● EXERCISE PROMPT:
Reproduce the part of the prime factorization piece starting at "Engaging students: Finding" and ending at "involves your topic?", without any changes.

━━━ SELECTED PASSAGE

Engaging students: Finding prime factorizations

In my capstone class for future secondary math teachers, I ask my students to come up with ideas for engaging their students with different topics in the secondary mathematics curriculum. In other words, the point of the assignment was not to devise a full-blown lesson plan on this topic. Instead, I asked my students to think about three different ways of getting their students interested in the topic in the first place.

I plan to share some of the best of these ideas on this blog (after asking my students’ permission, of course).

This student submission comes from my former student Bri Del Pozzo. Her topic, from Pre-Algebra: finding prime factorizations.

How could you as a teacher create an activity or project that involves your topic?

An activity that I would create for my students involving Prime Factorization is based on an example that I saw on Pinterest. I would prepare an activity where students would be given a picture of a tree and assigned a two-digit number. I would then have students decorate their tree and at the base of the tree, they would write their assigned number. Then, as the roots expand down, students would be able to write the factors of their number as a factor tree until they are left with only prime factors (based on the image from https://www.hmhco.com/blog/teaching-prime-factorization-of-36). In the example from Pinterest, the teacher focused on finding the greatest common divisors between two numbers and used the factors trees as guidance. For my activity, I would assign some students the same number and emphasize that some numbers (such as 24, 36, 72, etc.) can be factored in multiple ways, so the roots of the trees could look different depending on how the student decides to factor their number.

How can this topic be used in your students’ future courses in mathematics or science?

There are a few ways that Prime Factorization can be used in my students’ future math courses. Prime Factorization is incredibly useful when learning how to simplify fractions. By practicing Prime Factorization, students become more familiar with the factors of large numbers, which becomes helpful when simplifying fractions. In the instance that a fraction is not in its simplest form, students will have an easier time recognizing such and will feel more confident in simplifying the fraction. Additionally, Prime Factorization prepares students for finding Greatest Common Divisors. Knowing how to find Greatest Common Divisors can be useful when solving real-world problems as well as in simplifying fractions. At a higher level of math, Prime Factorization allows students to practice the skills needed to prepare themselves for factoring things more complicated than numbers. For example, the idea of factoring can be applied to factoring a common factor out of an expression, factoring quadratic equations, and factoring polynomials with complex numbers.

━━━━━━
━━━ PROVIDED DATA

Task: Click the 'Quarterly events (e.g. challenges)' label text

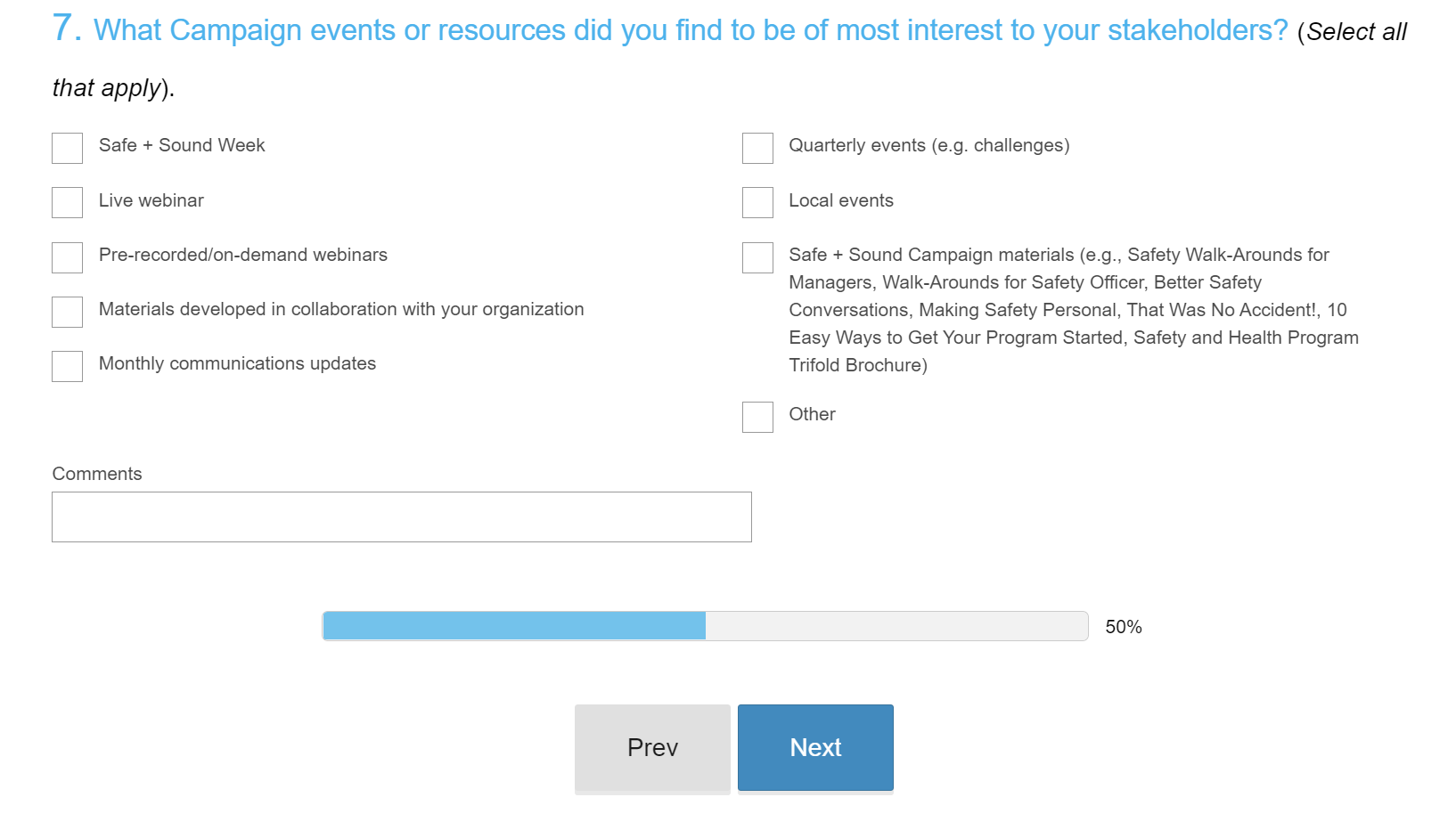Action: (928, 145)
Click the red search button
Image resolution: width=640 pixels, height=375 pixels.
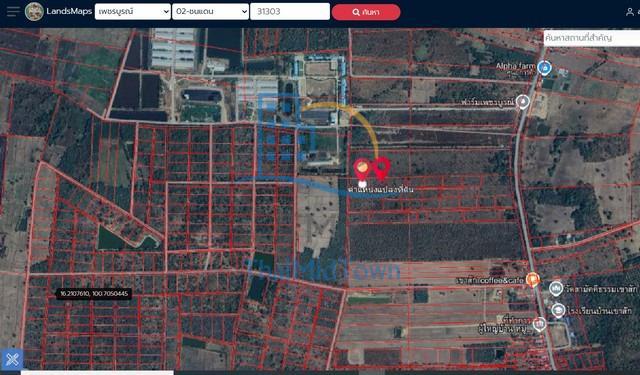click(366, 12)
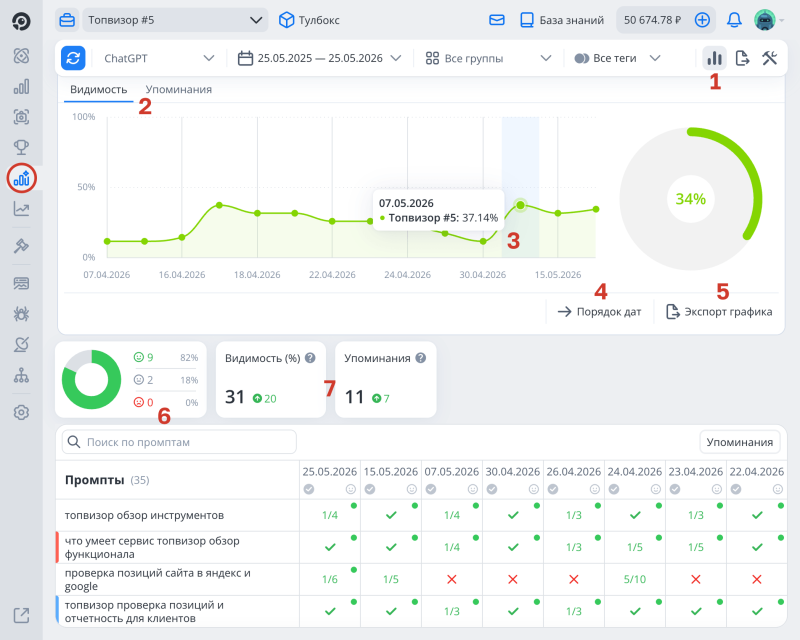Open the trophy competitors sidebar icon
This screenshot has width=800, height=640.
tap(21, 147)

━━━━━━

● EXERCISE ANSWER:
Engaging students: Finding prime factorizations

In my capstone class for future secondary math teachers, I ask my students to come up with ideas for engaging their students with different topics in the secondary mathematics curriculum. In other words, the point of the assignment was not to devise a full-blown lesson plan on this topic. Instead, I asked my students to think about three different ways of getting their students interested in the topic in the first place.

I plan to share some of the best of these ideas on this blog (after asking my students’ permission, of course).

This student submission comes from my former student Bri Del Pozzo. Her topic, from Pre-Algebra: finding prime factorizations.

How could you as a teacher create an activity or project that involves your topic?